*** Given records
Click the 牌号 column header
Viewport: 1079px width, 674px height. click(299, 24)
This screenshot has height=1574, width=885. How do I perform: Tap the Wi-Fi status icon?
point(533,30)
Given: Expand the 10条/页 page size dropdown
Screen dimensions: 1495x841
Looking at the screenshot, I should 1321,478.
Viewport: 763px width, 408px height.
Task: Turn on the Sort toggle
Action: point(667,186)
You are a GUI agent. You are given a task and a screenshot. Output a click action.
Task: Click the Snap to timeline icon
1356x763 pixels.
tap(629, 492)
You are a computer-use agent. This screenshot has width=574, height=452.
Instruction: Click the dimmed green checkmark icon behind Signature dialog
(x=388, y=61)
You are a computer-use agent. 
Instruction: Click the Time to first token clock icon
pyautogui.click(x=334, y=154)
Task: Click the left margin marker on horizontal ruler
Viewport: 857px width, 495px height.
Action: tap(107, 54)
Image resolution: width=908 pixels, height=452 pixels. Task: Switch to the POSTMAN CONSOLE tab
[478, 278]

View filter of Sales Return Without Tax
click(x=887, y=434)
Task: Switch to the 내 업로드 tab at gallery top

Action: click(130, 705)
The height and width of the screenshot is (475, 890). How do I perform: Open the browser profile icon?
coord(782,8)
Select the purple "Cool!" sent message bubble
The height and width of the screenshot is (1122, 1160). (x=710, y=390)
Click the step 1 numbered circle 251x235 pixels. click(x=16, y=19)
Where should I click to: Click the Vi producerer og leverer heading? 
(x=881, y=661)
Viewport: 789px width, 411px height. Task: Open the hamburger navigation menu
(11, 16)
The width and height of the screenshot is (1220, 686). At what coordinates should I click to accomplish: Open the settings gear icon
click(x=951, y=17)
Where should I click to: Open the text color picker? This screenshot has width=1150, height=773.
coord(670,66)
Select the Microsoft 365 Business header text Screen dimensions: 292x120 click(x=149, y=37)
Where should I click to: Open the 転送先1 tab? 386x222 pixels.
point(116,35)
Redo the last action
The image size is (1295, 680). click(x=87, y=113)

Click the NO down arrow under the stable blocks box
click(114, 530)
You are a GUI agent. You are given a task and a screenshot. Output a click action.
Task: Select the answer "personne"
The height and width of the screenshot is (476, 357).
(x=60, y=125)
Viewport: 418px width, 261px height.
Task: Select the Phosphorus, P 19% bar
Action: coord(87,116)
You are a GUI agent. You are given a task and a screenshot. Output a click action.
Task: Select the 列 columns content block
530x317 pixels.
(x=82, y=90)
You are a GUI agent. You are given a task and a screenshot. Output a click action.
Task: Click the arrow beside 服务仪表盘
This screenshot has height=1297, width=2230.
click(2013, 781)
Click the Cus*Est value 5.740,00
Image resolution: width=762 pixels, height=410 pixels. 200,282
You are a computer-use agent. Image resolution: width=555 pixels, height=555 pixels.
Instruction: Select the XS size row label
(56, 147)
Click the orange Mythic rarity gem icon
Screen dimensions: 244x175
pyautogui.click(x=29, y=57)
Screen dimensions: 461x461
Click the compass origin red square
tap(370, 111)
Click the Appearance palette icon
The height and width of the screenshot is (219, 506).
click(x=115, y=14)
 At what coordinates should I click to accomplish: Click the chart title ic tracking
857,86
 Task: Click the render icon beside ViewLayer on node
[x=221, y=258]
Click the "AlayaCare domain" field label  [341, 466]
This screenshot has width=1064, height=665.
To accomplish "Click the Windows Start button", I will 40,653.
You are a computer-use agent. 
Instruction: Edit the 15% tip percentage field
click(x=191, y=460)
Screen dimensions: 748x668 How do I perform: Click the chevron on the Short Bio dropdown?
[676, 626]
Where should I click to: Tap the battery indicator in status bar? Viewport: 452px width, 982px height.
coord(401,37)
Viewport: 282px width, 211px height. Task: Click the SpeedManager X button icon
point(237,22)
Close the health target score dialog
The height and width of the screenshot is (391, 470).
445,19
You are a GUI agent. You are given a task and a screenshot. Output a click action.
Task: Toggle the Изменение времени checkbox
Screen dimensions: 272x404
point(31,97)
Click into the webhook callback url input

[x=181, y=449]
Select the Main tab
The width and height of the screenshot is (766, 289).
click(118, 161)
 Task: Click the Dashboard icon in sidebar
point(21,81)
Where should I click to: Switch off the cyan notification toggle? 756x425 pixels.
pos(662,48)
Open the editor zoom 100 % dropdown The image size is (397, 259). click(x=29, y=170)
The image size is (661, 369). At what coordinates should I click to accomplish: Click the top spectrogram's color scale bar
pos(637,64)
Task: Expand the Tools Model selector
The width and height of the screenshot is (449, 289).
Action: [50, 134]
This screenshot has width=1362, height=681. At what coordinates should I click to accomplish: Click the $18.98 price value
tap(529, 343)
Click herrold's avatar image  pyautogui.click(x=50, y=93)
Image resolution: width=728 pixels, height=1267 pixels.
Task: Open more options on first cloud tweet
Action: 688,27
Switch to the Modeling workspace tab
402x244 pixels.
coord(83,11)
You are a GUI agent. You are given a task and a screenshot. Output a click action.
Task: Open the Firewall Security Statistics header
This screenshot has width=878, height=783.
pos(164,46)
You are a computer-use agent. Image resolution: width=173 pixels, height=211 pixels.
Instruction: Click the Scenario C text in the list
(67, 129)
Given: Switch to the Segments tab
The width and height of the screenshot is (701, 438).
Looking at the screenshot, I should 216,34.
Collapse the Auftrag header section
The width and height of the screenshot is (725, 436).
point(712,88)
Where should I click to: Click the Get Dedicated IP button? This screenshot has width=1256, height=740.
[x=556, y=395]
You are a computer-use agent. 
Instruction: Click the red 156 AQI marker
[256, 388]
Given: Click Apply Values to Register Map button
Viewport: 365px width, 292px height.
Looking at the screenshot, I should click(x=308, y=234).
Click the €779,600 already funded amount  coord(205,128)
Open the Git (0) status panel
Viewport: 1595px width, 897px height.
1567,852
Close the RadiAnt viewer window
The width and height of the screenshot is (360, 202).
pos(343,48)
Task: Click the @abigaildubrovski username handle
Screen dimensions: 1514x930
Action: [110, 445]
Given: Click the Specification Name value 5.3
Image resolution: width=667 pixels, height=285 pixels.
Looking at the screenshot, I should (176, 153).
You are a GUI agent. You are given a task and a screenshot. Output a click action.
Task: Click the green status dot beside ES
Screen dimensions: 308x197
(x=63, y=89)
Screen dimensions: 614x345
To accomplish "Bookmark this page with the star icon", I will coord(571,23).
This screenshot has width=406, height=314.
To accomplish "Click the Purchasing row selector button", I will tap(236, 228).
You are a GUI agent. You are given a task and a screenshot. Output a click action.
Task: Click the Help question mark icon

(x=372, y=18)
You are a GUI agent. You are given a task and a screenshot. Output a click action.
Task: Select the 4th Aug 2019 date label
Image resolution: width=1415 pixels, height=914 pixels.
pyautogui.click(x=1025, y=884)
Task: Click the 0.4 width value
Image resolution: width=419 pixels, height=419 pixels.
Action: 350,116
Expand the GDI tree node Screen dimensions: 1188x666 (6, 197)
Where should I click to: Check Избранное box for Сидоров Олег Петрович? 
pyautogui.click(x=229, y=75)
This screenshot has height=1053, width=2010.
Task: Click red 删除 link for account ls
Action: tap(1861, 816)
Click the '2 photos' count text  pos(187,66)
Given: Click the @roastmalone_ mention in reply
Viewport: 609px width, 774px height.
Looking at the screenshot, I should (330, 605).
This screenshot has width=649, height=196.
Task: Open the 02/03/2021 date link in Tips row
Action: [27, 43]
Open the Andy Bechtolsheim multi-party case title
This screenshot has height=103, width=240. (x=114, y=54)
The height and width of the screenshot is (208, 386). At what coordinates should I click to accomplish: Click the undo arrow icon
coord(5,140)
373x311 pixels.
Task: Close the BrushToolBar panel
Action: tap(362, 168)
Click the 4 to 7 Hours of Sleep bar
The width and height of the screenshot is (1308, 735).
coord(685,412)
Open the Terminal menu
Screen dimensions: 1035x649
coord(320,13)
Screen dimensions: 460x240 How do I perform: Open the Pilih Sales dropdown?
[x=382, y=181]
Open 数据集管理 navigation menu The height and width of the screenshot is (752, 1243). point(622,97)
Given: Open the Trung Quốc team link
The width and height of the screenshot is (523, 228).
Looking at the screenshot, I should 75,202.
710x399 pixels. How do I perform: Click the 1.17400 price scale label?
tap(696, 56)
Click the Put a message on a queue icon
******
• [Exercise goal]:
Reproduce the data word for word, from its first line through the line containing "Select the Microsoft", including both of those lines.

• [Answer]:
Click the 牌号 column header
Viewport: 1079px width, 674px height. click(299, 24)
This screenshot has height=1574, width=885. How do I perform: Tap the Wi-Fi status icon?
point(533,30)
Given: Expand the 10条/页 page size dropdown
Screen dimensions: 1495x841
Looking at the screenshot, I should 1321,478.
Viewport: 763px width, 408px height.
Task: Turn on the Sort toggle
Action: point(667,186)
You are a GUI agent. You are given a task and a screenshot. Output a click action.
Task: Click the Snap to timeline icon
1356x763 pixels.
tap(629, 492)
You are a computer-use agent. This screenshot has width=574, height=452.
Instruction: Click the dimmed green checkmark icon behind Signature dialog
(x=388, y=61)
You are a computer-use agent. 
Instruction: Click the Time to first token clock icon
pyautogui.click(x=334, y=154)
Task: Click the left margin marker on horizontal ruler
Viewport: 857px width, 495px height.
Action: tap(107, 54)
Image resolution: width=908 pixels, height=452 pixels. Task: Switch to the POSTMAN CONSOLE tab
[478, 278]

View filter of Sales Return Without Tax
click(x=887, y=434)
Task: Switch to the 내 업로드 tab at gallery top

Action: click(130, 705)
The height and width of the screenshot is (475, 890). How do I perform: Open the browser profile icon?
coord(782,8)
Select the purple "Cool!" sent message bubble
The height and width of the screenshot is (1122, 1160). (x=710, y=390)
Click the step 1 numbered circle 251x235 pixels. click(x=16, y=19)
Where should I click to: Click the Vi producerer og leverer heading? 
(x=881, y=661)
Viewport: 789px width, 411px height. Task: Open the hamburger navigation menu
(11, 16)
The width and height of the screenshot is (1220, 686). At what coordinates should I click to accomplish: Open the settings gear icon
click(x=951, y=17)
Where should I click to: Open the text color picker? This screenshot has width=1150, height=773.
coord(670,66)
Select the Microsoft 365 Business header text Screen dimensions: 292x120 click(x=149, y=37)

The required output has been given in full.